Tatsächlich existierende Personen wie der damalige Bundeskanzler Ignaz
Seipel oder der Schriftsteller Hugo von Hoffmannsthal treten unter ihren
echten Namen auf. Andere Zeitgenossen sind zumindest für den Kenner hinter
den erfundenen Namen zu erkennen. Der bigotte Prälat Seipel betrachtete
Juden und Sozialisten als Feinde der jungen Republik. Mit dem in der
Politik offen zur Schau getragenen Antisemitismus setzt sich Bettauer immer
wieder auseinander. Bettauer selbst war als Sohn ostjüdischer Einwanderer
schon jung zum Protestantismus übergetreten und voll assimiliert.
Seinen Einsatz für die österreichischen Juden artikulierte er aber so
zwiespältig, dass Robert Stricker, der Chef der Jüdischnationalen Partei,
gegen „Die Stadt ohne Juden“ heftig protestierte. Stricker war ein
Fürsprecher der galizischen Juden, gegen die sich der alltägliche
Antisemitismus in besonderem Maße richtete. Murray Hall: „Es gab diese
Angst, dass eine Reaktion gegen die Ostjuden überschwappen und sich gegen
die assimilierten Juden richten könnte. Deswegen hatte Bettauer für die
Ostjuden nicht viel übrig.“
Das wird in „Die Stadt ohne Juden“ besonders deutlich, wenn er die
wirtschaftliche und intellektuelle Rolle der assimilierten Juden als
unentbehrlichen Teil der Gesellschaft preist, gegen eine Abschiebung der
mehrheitlich armen und orthodoxen Ostjuden, die nach dem Zusammenbruch der
Monarchie nach Wien strömten, aber keine Einwände vorbringt.
## Philosemitische Position
Bettauer wurde weniger wegen seiner philosemitischen Position gegenüber den
assimilierten Juden als wegen seiner erotischen Publikationen verfolgt,
geschmäht und schließlich ermordet. Seine umstrittene Publikation Er und
Sie – Wochenschrift für Lebenskultur und Erotik war eher ein
Aufklärungsmagazin als ein Sexheft.

> [DATENMATERIAL]:
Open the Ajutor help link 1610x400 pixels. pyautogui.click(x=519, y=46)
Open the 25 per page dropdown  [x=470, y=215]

> [AUFGABENSTELLUNG]: Welche Person protestierte laut dem Textauszug über Bettauer heftig gegen „Die Stadt ohne Juden“, und welche Funktion hatte sie?

> [LÖSUNG]: Robert Stricker, der Chef der Jüdischnationalen Partei.